* Task to complete *
Extract each line of the data below that contains the string "perform", treating uppercase and lowercase letters as different.
[start Records for the exercise]
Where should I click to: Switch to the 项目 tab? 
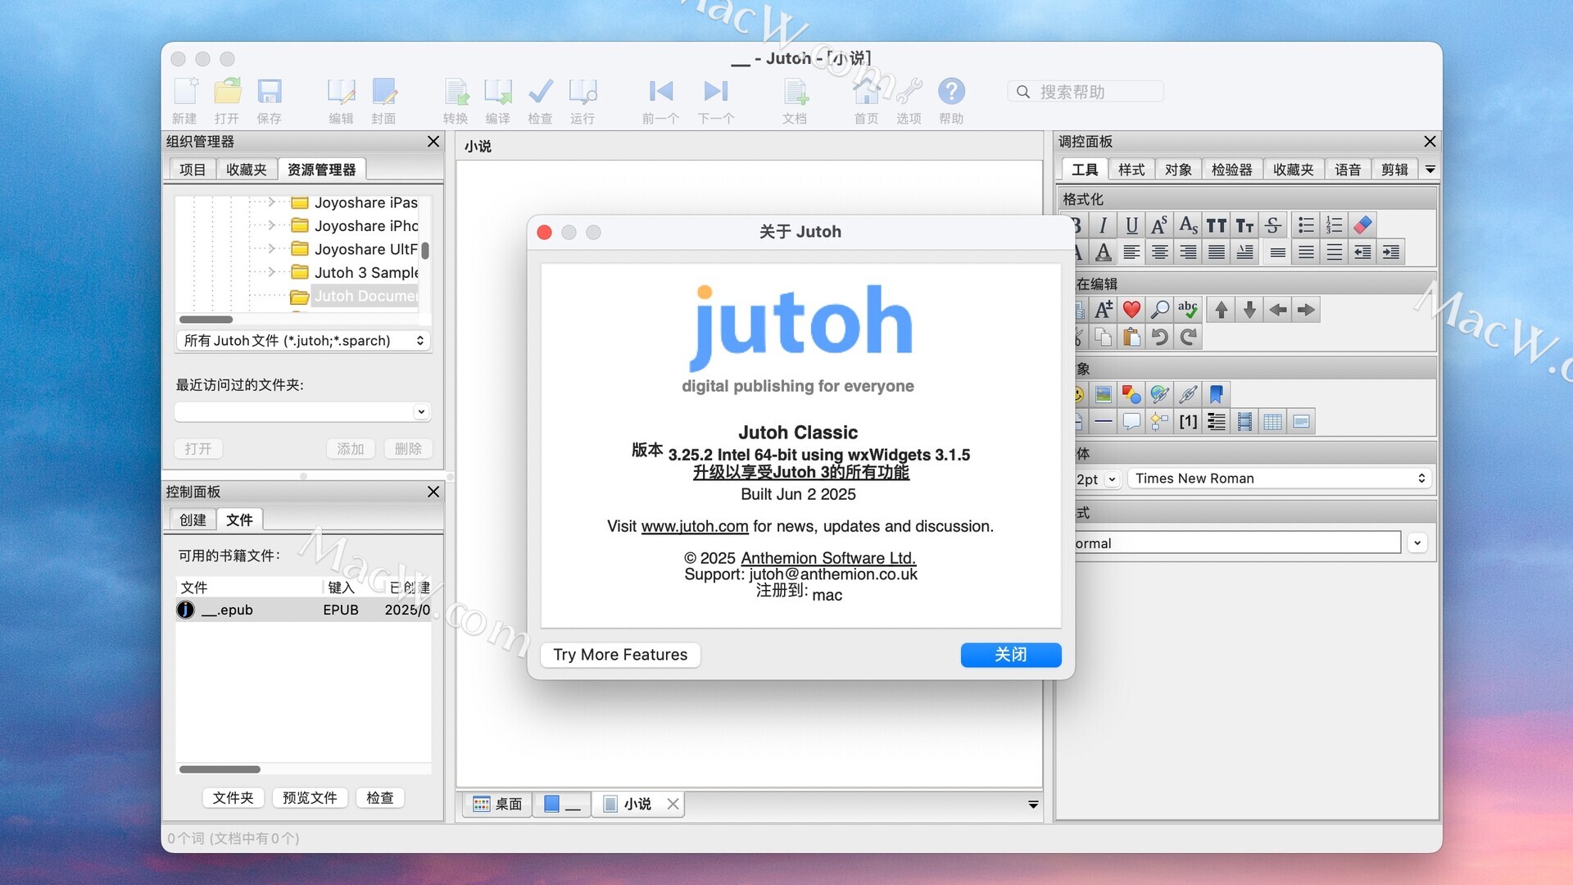(193, 170)
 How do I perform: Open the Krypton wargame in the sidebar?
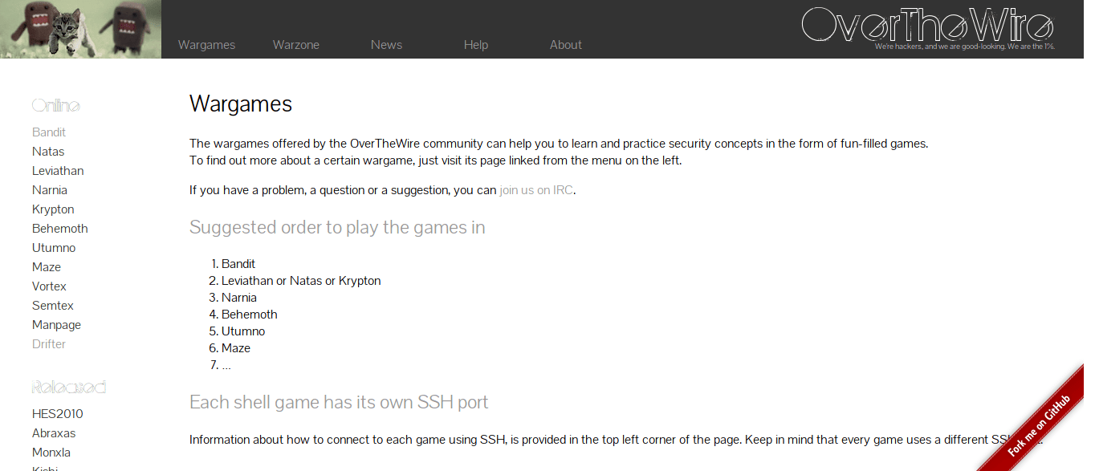[53, 209]

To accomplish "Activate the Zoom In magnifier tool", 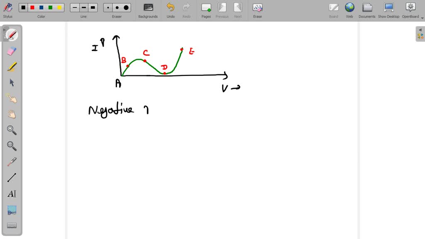I will tap(12, 130).
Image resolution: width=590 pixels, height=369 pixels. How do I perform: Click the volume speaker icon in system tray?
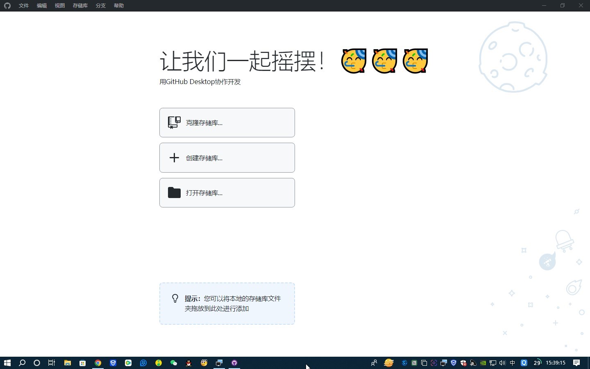tap(503, 363)
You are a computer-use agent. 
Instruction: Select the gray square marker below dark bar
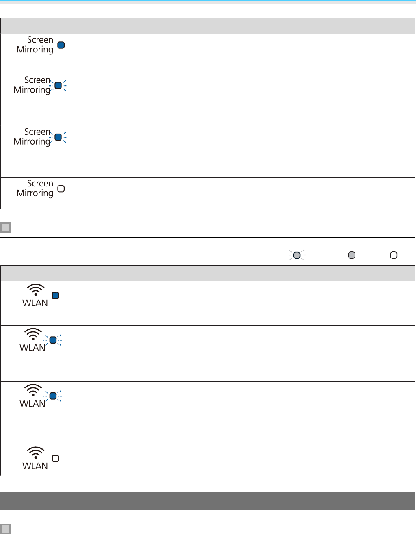coord(6,528)
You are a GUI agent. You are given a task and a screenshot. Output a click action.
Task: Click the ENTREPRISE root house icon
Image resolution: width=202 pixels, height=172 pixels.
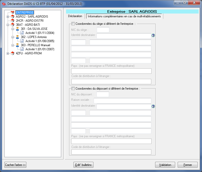pos(12,12)
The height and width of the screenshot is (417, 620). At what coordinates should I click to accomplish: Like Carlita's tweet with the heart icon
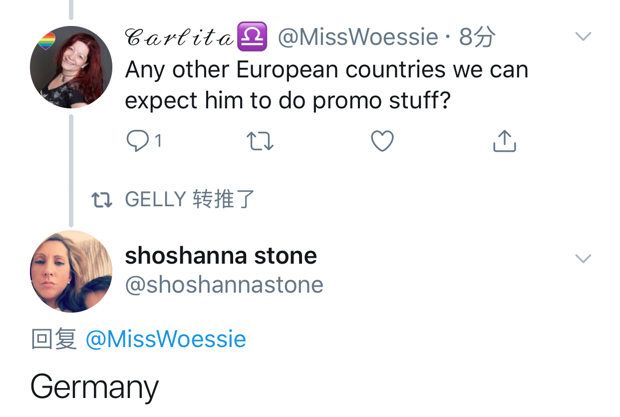pos(382,141)
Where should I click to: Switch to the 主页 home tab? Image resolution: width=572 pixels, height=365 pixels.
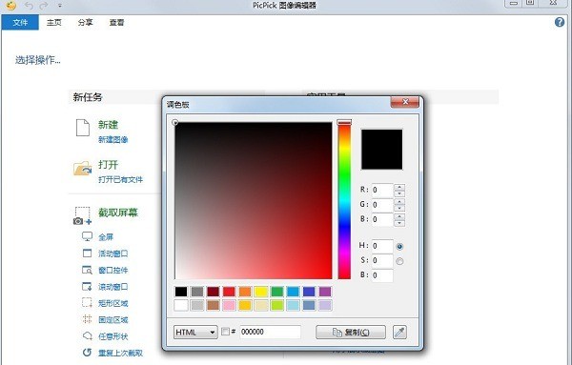click(54, 23)
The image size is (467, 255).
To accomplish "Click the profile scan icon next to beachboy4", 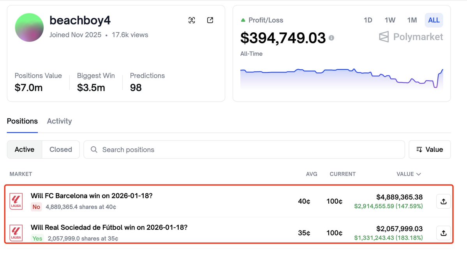I will click(192, 21).
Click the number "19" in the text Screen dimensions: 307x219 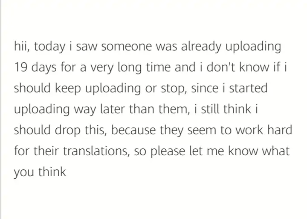[x=20, y=67]
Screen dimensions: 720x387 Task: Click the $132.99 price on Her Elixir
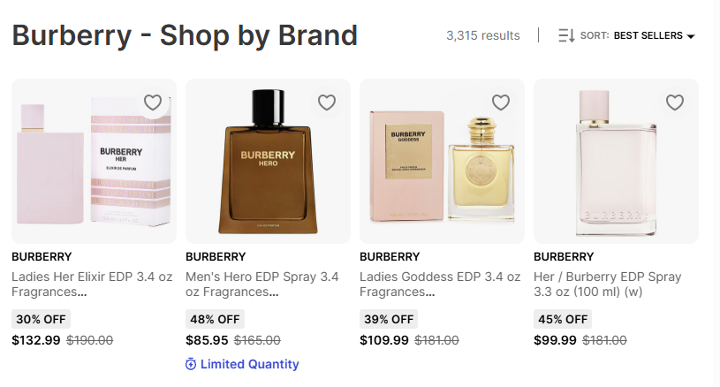36,340
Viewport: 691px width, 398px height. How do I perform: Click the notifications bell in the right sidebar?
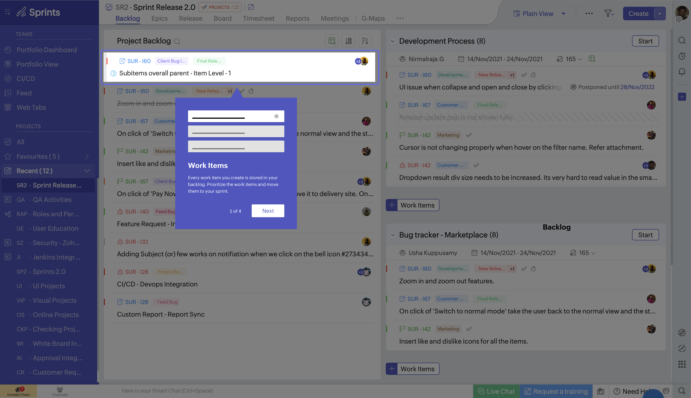pyautogui.click(x=682, y=71)
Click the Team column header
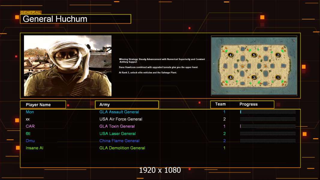This screenshot has height=180, width=320. 220,104
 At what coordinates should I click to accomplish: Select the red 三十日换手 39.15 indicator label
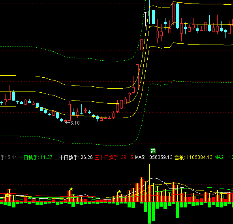click(x=114, y=157)
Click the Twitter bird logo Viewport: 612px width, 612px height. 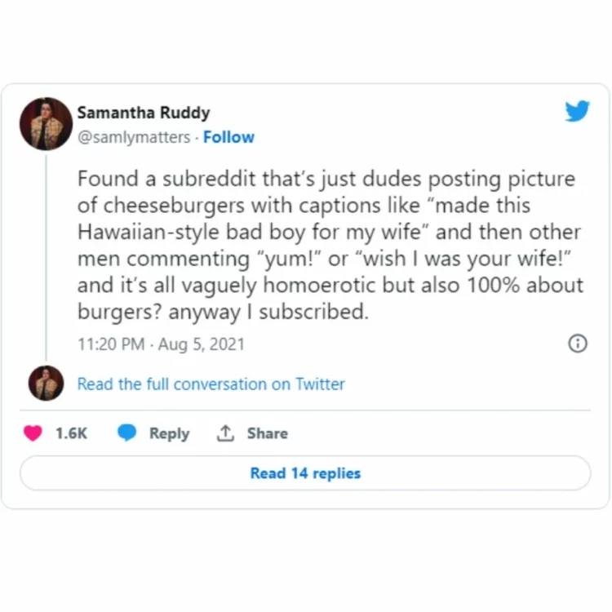pyautogui.click(x=577, y=111)
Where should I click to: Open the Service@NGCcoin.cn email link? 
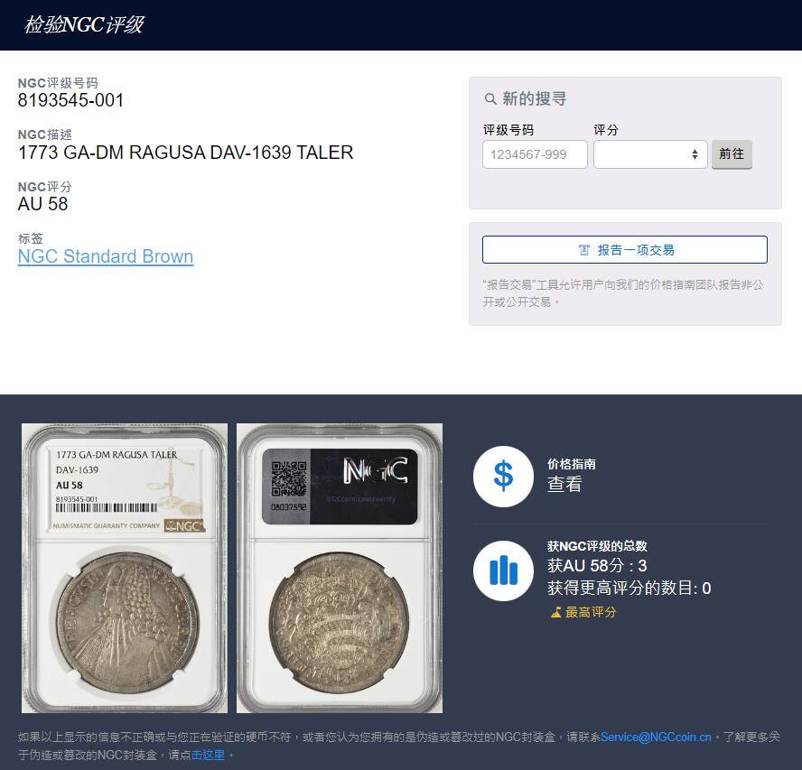coord(656,737)
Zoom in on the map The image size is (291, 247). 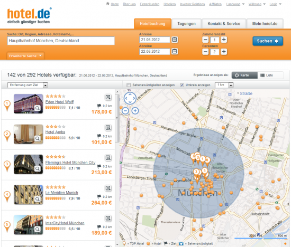[135, 111]
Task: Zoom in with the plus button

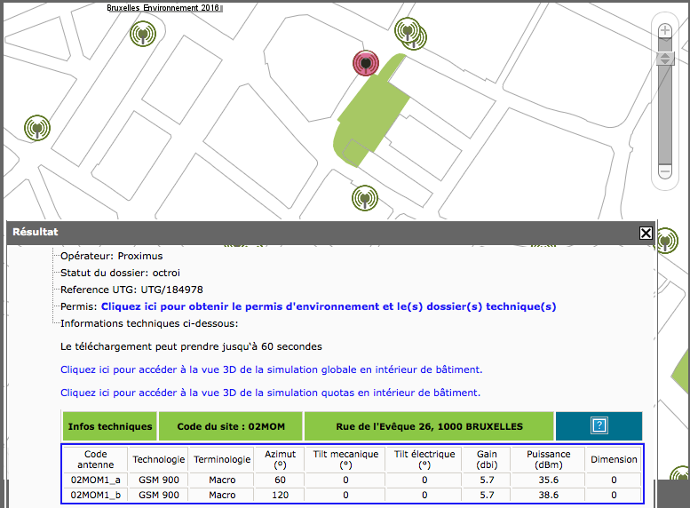Action: [664, 31]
[end Records for the exercise]
* The answer *
 How do I perform: Open the Krypton wargame in the sidebar?
Image resolution: width=590 pixels, height=369 pixels. How do I perform: Click the volume speaker icon in system tray?
Viewport: 691px width, 398px height. How do I perform: Click the notifications bell in the right sidebar?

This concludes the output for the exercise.